Question

Write the quotient and remainder of the following division: $\left( -48{{p}^{4}} \right)\div \left( -9{{p}^{2}} \right)$?

Answer 1

Hint: We start solving the problem by finding the dividend and divisor in the division. We then recall the standard form of a dividend. We then write the dividend as a sum of two terms. We then factorize the terms and convert the given dividend into the standard form. We get the values of quotient and remainder after converting into the standard form of a dividend.

Complete step-by-step solution
According to the problem, we need to find the quotient and remainder from the division of $\left( -48{{p}^{4}} \right)\div \left( -9{{p}^{2}} \right)$.
From the problem, we can see that the dividend is $-48{{p}^{4}}$ and the divisor is $-9{{p}^{2}}$. Let us convert the dividend into the standard from involving divisor, quotient and remainder i.e., $\text{dividend= }\left( \text{divisor}\times \text{quotient} \right)\text{ + remainder}$ ---(1).
Let us write the dividend in terms of the sum of two terms.
i.e., $-48{{p}^{4}}=-45{{p}^{4}}-3{{p}^{4}}$.
Let us factorize the term $45{{p}^{4}}$. We know that 45 can be written as $\left( 9\times 5 \right)=\left( 3\times 3\times 5 \right)$. Now, we can write the terms ${{p}^{4}}$ can be written as $p\times p\times p\times p$. Since, p is a variable we cannot factorize further as the absolute value of p is unknown.
So, the factorization of $45{{p}^{4}}$ is $\left( 3\times 3\times 5\times p\times p\times p\times p \right)$
$\Rightarrow -48{{p}^{4}}=\left( -3\times 3\times 5\times p\times p\times p\times p \right)-3{{p}^{4}}$. (Here – is multiplied in order to satisfy the negative sign present in the term).
$\Rightarrow -48{{p}^{4}}=\left( \left( -3\times 3\times p\times p \right)\times \left( 5\times p\times p \right) \right)-3{{p}^{4}}$.
$\Rightarrow -48{{p}^{4}}=\left( -9{{p}^{2}} \right)\times \left( 5{{p}^{2}} \right)-3{{p}^{4}}$.
$\Rightarrow -48{{p}^{4}}=\left( -9{{p}^{2}} \right)\times \left( 5{{p}^{2}} \right)+\left( -3{{p}^{4}} \right)$ ---(2).
We can see that equation (2) resembles equation (1) as the dividend is $-48{{p}^{4}}$ and the divisor is $-9{{p}^{2}}$. Now, we find quotient and remainder by comparing both equations (1) and (2).
So, we get the quotient as $5{{p}^{2}}$ and remainder as $-3{{p}^{2}}$.
$\therefore$The quotient and remainder of the division $\left( -48{{p}^{4}} \right)\div \left( -9{{p}^{2}} \right)$ is $5{{p}^{2}}$ and $-3{{p}^{2}}$.

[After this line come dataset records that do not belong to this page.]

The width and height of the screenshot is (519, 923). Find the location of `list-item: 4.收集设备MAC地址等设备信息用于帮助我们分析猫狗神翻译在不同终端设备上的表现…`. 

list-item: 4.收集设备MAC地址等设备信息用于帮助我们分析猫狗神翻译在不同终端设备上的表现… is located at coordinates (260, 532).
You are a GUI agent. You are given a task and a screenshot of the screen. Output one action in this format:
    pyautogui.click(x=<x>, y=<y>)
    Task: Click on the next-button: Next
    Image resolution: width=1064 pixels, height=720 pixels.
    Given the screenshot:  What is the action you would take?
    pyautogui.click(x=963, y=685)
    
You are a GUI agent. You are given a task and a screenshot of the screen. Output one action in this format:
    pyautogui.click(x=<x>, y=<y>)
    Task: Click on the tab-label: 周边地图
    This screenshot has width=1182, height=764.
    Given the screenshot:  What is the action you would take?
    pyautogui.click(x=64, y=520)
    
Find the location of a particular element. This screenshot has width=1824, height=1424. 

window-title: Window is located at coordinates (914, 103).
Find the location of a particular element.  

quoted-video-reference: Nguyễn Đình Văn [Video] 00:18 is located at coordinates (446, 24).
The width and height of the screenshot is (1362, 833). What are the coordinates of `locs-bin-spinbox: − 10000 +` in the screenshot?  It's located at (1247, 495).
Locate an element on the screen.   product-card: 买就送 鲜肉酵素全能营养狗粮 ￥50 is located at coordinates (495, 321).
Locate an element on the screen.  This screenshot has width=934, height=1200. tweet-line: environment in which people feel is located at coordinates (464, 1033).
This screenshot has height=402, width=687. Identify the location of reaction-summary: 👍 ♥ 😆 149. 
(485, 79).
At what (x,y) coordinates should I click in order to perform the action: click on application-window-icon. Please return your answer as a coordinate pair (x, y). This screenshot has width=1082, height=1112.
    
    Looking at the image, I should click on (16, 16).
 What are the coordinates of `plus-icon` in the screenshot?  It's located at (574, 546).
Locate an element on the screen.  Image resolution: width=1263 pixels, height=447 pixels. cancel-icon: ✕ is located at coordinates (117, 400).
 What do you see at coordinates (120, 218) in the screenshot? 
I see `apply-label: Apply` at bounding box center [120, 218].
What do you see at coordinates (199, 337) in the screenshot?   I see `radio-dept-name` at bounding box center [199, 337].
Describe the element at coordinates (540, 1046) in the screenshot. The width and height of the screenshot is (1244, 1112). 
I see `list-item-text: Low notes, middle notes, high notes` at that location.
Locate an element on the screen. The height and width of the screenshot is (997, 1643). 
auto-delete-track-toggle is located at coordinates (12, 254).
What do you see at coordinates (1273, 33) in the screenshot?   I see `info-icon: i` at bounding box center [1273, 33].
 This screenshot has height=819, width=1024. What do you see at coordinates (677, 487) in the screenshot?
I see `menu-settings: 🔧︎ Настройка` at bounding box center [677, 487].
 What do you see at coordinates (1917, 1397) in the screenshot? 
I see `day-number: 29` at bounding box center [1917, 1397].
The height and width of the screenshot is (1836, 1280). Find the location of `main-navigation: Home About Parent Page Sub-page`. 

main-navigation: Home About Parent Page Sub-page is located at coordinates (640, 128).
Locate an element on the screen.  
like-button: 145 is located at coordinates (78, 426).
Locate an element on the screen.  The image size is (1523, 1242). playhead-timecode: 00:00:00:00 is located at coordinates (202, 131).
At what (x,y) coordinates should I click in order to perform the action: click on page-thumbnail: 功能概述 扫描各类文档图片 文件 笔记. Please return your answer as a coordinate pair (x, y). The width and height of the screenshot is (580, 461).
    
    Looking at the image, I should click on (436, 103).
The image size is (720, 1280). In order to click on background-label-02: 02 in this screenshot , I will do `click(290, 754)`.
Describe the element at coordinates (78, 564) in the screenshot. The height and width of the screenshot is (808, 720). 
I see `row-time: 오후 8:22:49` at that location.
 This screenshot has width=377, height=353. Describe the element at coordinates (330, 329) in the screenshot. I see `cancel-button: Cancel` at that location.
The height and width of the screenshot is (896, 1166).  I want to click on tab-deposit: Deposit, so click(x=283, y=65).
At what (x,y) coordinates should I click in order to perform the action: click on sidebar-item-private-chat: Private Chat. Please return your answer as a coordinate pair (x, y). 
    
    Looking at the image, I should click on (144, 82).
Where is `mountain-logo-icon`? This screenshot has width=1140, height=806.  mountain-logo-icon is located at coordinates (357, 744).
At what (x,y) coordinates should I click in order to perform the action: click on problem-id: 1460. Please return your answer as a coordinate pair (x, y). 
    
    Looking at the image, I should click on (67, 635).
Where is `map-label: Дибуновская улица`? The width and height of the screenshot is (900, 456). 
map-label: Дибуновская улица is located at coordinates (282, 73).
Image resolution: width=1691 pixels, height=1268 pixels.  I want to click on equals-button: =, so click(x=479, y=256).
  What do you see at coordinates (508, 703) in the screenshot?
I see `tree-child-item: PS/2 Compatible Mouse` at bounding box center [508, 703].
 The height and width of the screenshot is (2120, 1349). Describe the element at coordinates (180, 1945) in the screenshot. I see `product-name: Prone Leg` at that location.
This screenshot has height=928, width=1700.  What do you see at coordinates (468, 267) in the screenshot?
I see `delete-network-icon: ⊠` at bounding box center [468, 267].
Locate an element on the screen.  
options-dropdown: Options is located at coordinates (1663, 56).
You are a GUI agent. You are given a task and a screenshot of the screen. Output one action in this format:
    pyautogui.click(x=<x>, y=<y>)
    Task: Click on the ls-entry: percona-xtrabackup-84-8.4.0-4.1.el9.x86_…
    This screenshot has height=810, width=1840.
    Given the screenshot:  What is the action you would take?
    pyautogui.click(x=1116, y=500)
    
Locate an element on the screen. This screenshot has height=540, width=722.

Note: We should not say quotient as $\dfrac{16}{3}{{p}^{2}}$ and remainder 0, as it is the fraction representation of the given division process. We can also solve this by using the long division method as shown below:
$\begin{align}
  & \left. -9{{p}^{2}} \right)-48{{p}^{4}}\left( 5{{p}^{2}} \right. \\
 & \text{ }-45{{p}^{2}} \\
 & \underline{\text{ }\left( + \right)\text{ }} \\
 & \text{ }-3{{p}^{2}} \\
\end{align}$.
Since we don't know the absolute value of p, we should go by the standard process. If we know the absolute value of p, we should make sure that the value of the remainder must be positive.